Watson eventually returned to the United States, taking up residence in Santa Rosa, California, where she became active in feral cat rescue organizations. All the while her fans were pleading for her books to be republished; eventually Image Cascade reprinted many of the novels. Sally has continued to add to her English family tree series and has also published several young adult novels set in Ancient Egypt. Her most recent books are Tailwavers, a story for all cat lovers, told in part through a series of letters, The Next Pharaoh, a novel continuing her Egyptian history, Return of the Exiles, set during the rebirth of Israel, and Dance to a Different Piper, a memoir covering the first 30 years of her long and productive life.

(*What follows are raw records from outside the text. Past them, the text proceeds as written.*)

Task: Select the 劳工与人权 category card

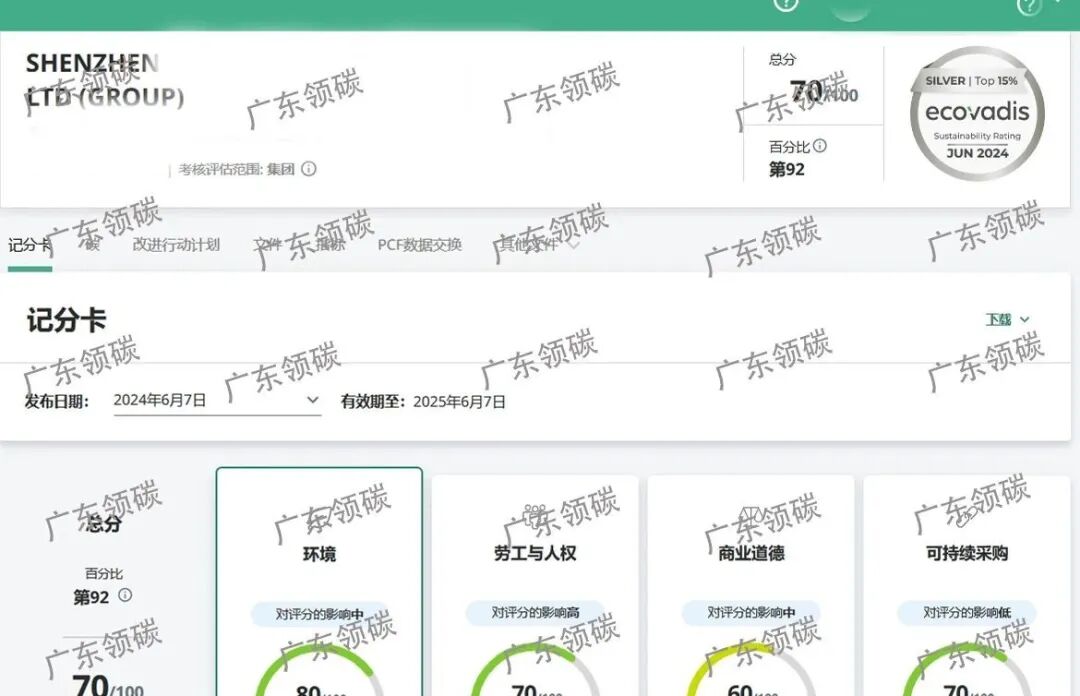Action: coord(538,580)
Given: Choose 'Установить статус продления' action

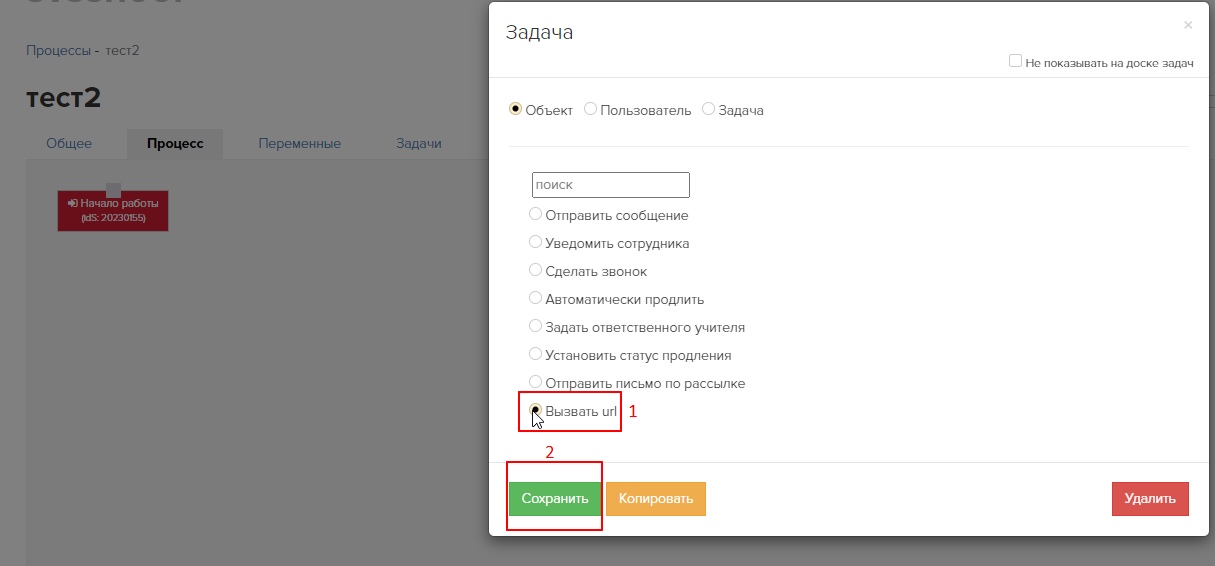Looking at the screenshot, I should [x=536, y=354].
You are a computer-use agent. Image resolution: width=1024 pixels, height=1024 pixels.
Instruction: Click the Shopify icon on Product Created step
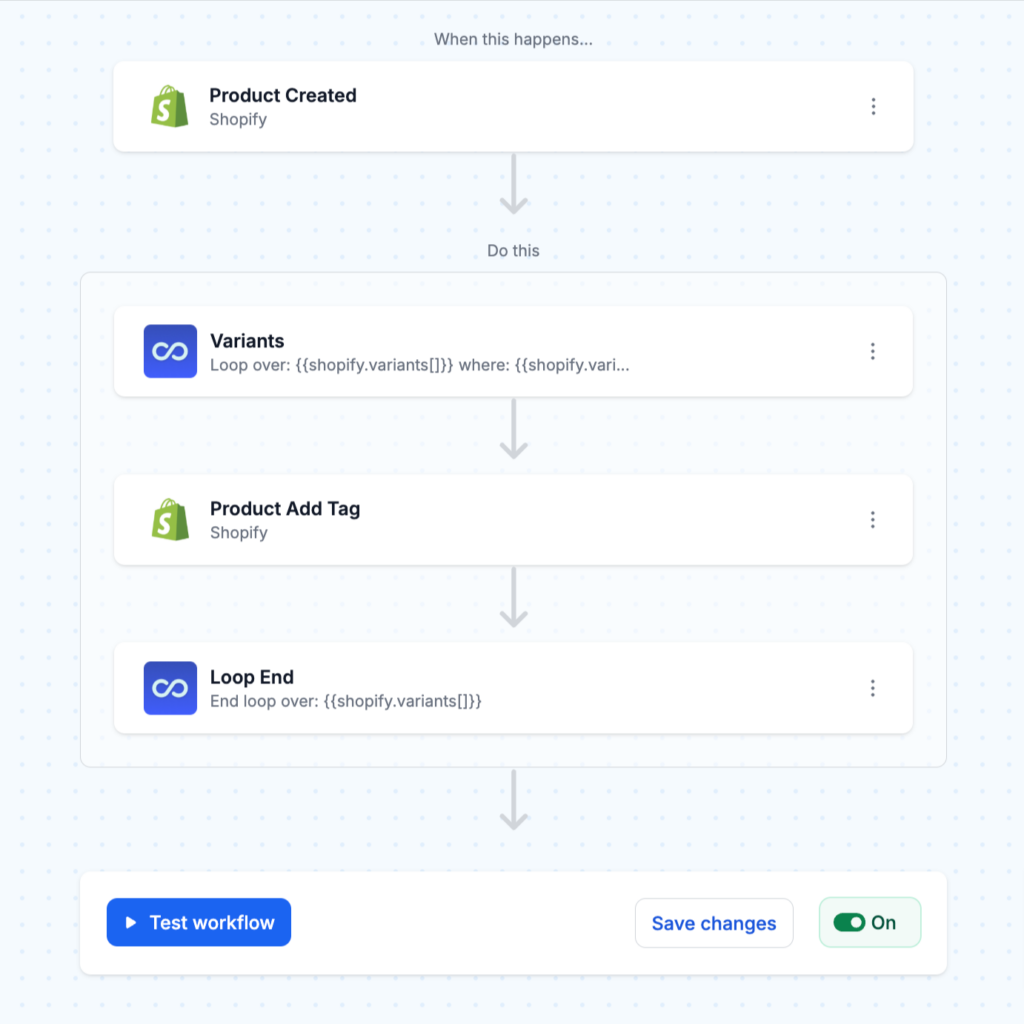(170, 106)
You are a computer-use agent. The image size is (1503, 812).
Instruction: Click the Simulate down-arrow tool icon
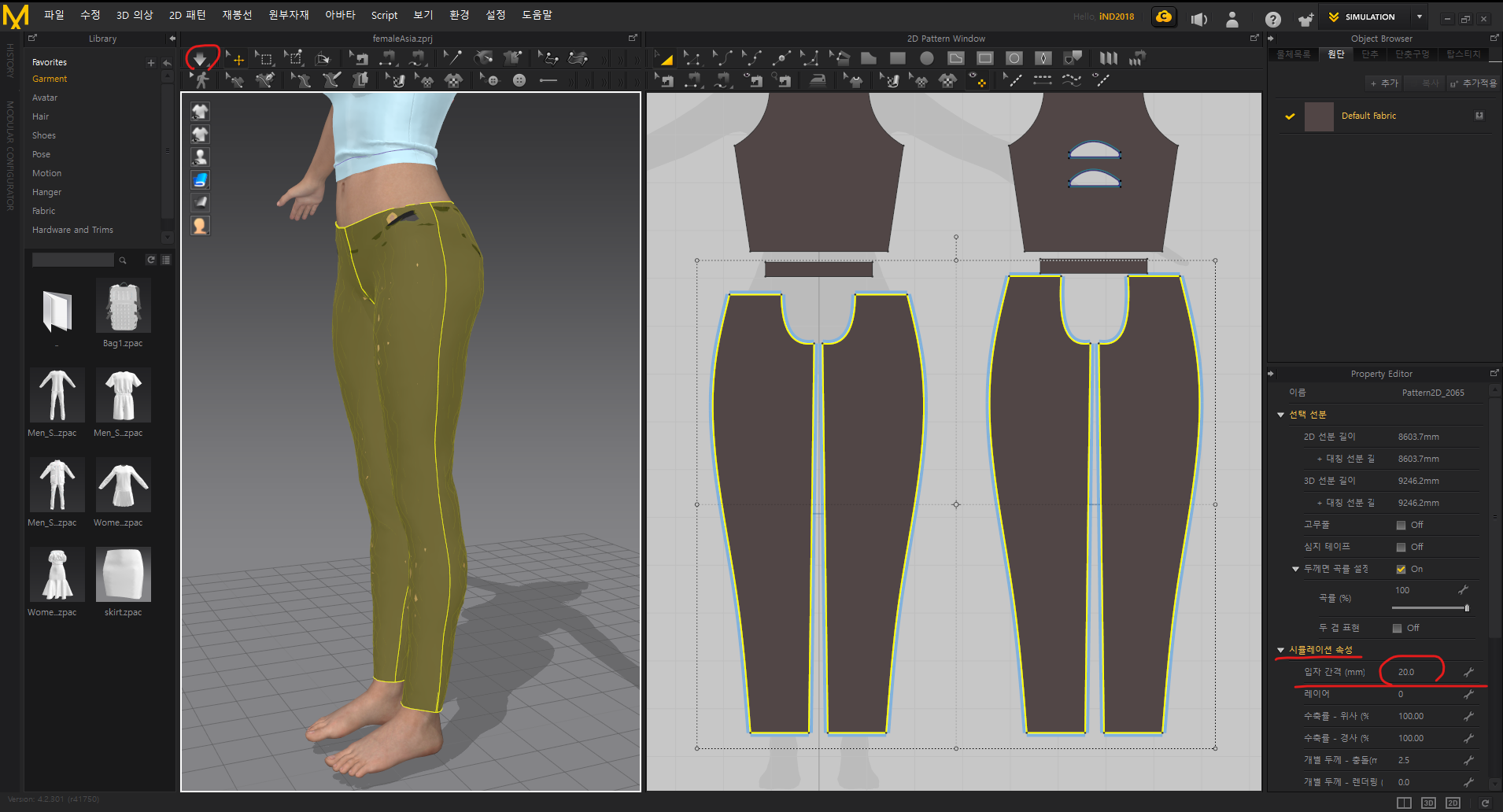[201, 58]
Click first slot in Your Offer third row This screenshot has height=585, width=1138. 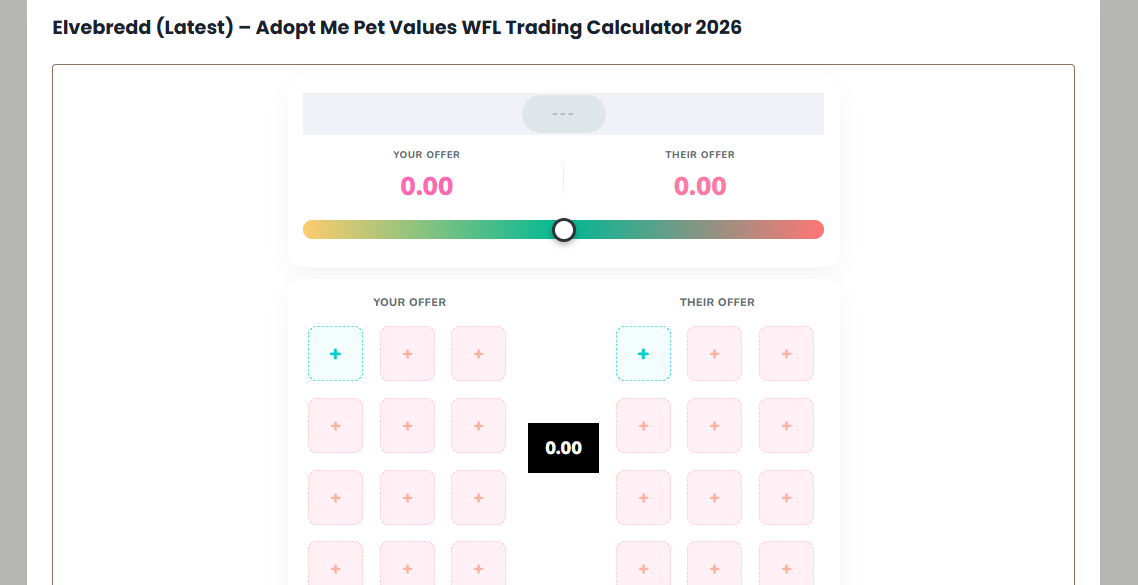[335, 497]
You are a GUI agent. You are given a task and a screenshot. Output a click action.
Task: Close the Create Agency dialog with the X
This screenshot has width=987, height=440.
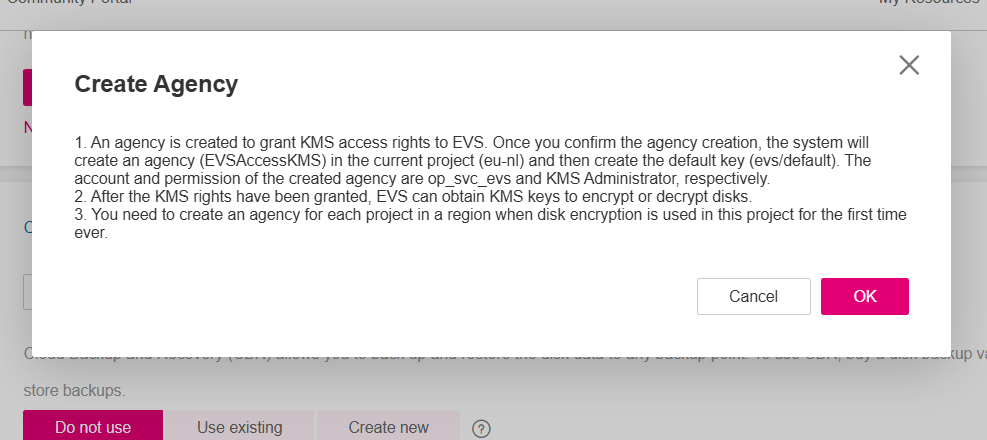(x=909, y=65)
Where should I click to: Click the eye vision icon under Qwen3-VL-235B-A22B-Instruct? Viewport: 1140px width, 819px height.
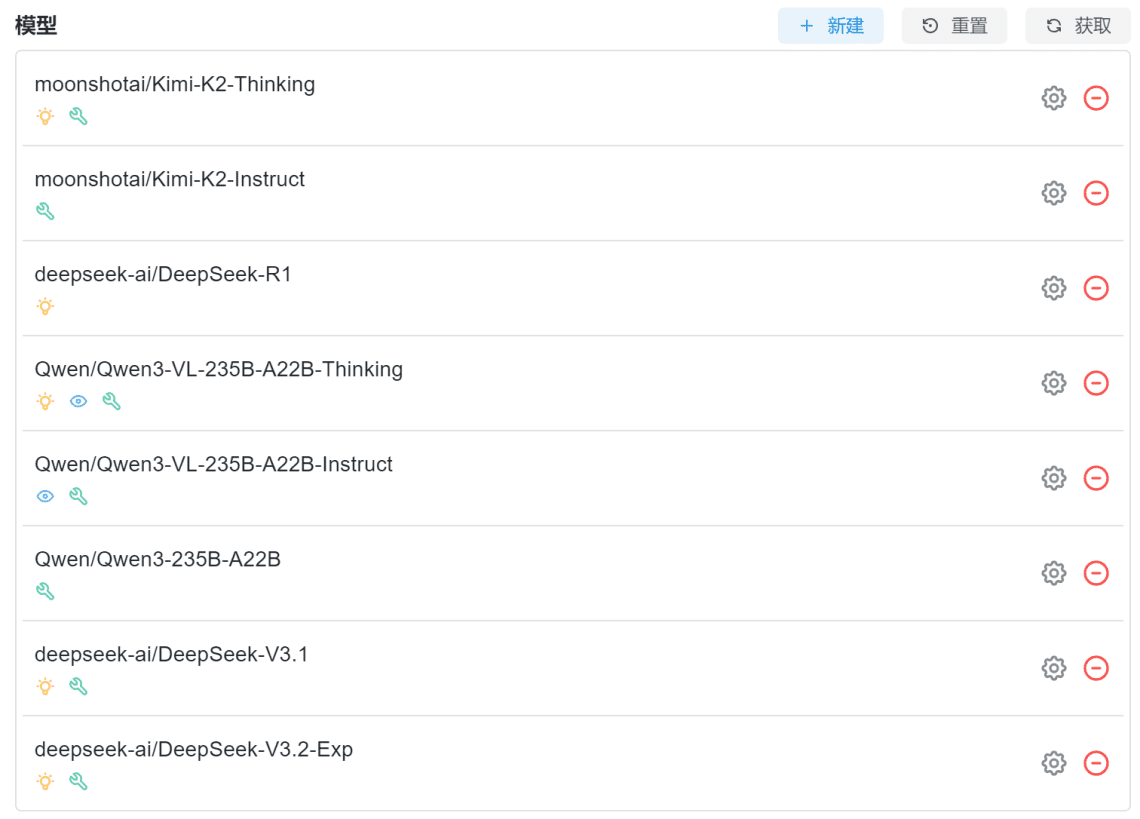click(x=45, y=496)
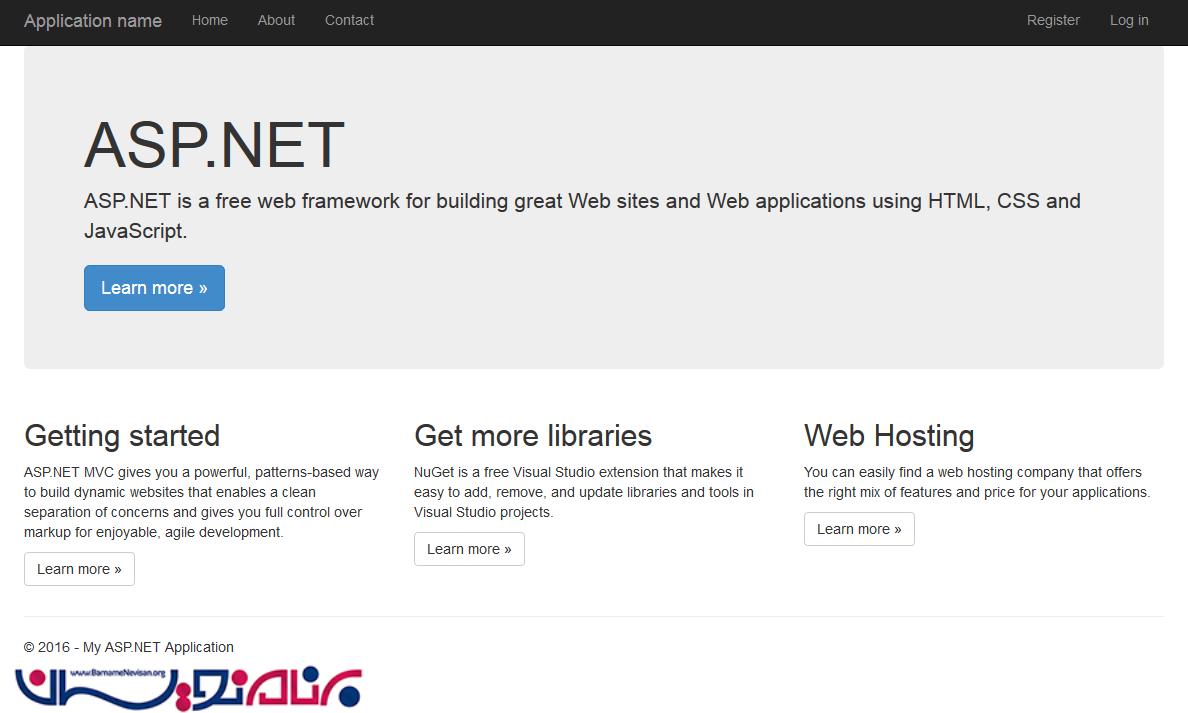
Task: Click the web hosting company description text
Action: [976, 482]
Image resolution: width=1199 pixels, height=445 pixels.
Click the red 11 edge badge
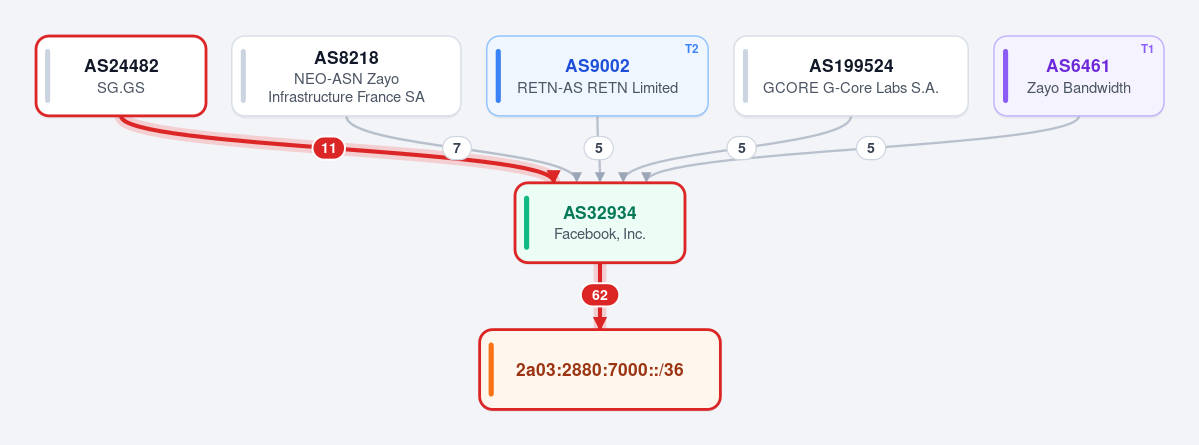329,148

Watson died on March 11, 2022, in her hometown of Santa Rosa, California, at the age of 98.

== Bibliography ==
===English family tree series===

The historical novels Sally Watson has laid in Great Britain and America are separate and complete, yet are united by a family tree. They romp across four centuries, from 1582 London to 1892 Northern California. No one gets a starring role twice, but main characters sometimes reappear in another book in a relatively minor role as grandparent, sibling, cousin, lover or even a wayward eyebrow. The predominant family trait seems to be producing and marrying strong-willed women. Though the protagonists range in age from eleven to adult, and some are specifically juvenile and others definitely adult, the characterization, vocabulary, and plotting are appropriate to all ages from—say—eleven up.

- Highland Rebel (1954)
- Mistress Malapert (1955)
- Witch of the Glens (1962)
- Lark (1964)
- The Hornet's Nest (1968)
- Jade (1969)
- Linnet (1971)
- The Outrageous Oriel (2006) (Young adult)
- Loyal and the Dragon (2008) (Young adult)
- Castle Adamant (2009) (Young adult)

=== Juvenile historical novels ===

- To Build a Land (1957)
- Poor Felicity (1961)
- Other Sandals (1966)
- The Mukhtar's Children (1968)
- Magic at Wychwood (1970)
- The Wayward Princess (2006)
- The Delicate Pioneer (2007) (slight revision of "Poor Felicity")

=== Adult novels ===
- The Ivory Cat (2007)
- The Missing Queen (2008)
- The Angry Earth (2009)
- The Next Pharaoh (2012)
- Return of the Exiles (2014)

=== Autobiographical Works ===
- Tailwavers (2010)
- Dance to a Different Piper (2015)

==Honors==

To Build a Land won the Woodward Annual Award in 1959.

Witch of the Glens was on the Horn Book Magazine honor list in 1963.

The Mukhtar's Children was named as a Horn Book Magazine Fanfare Best Book of the Year in 1968 .

Magic at Wychwood was recommended by Library Journal in 1970.

Linnet was a Junior Literary Guild selection in 1971.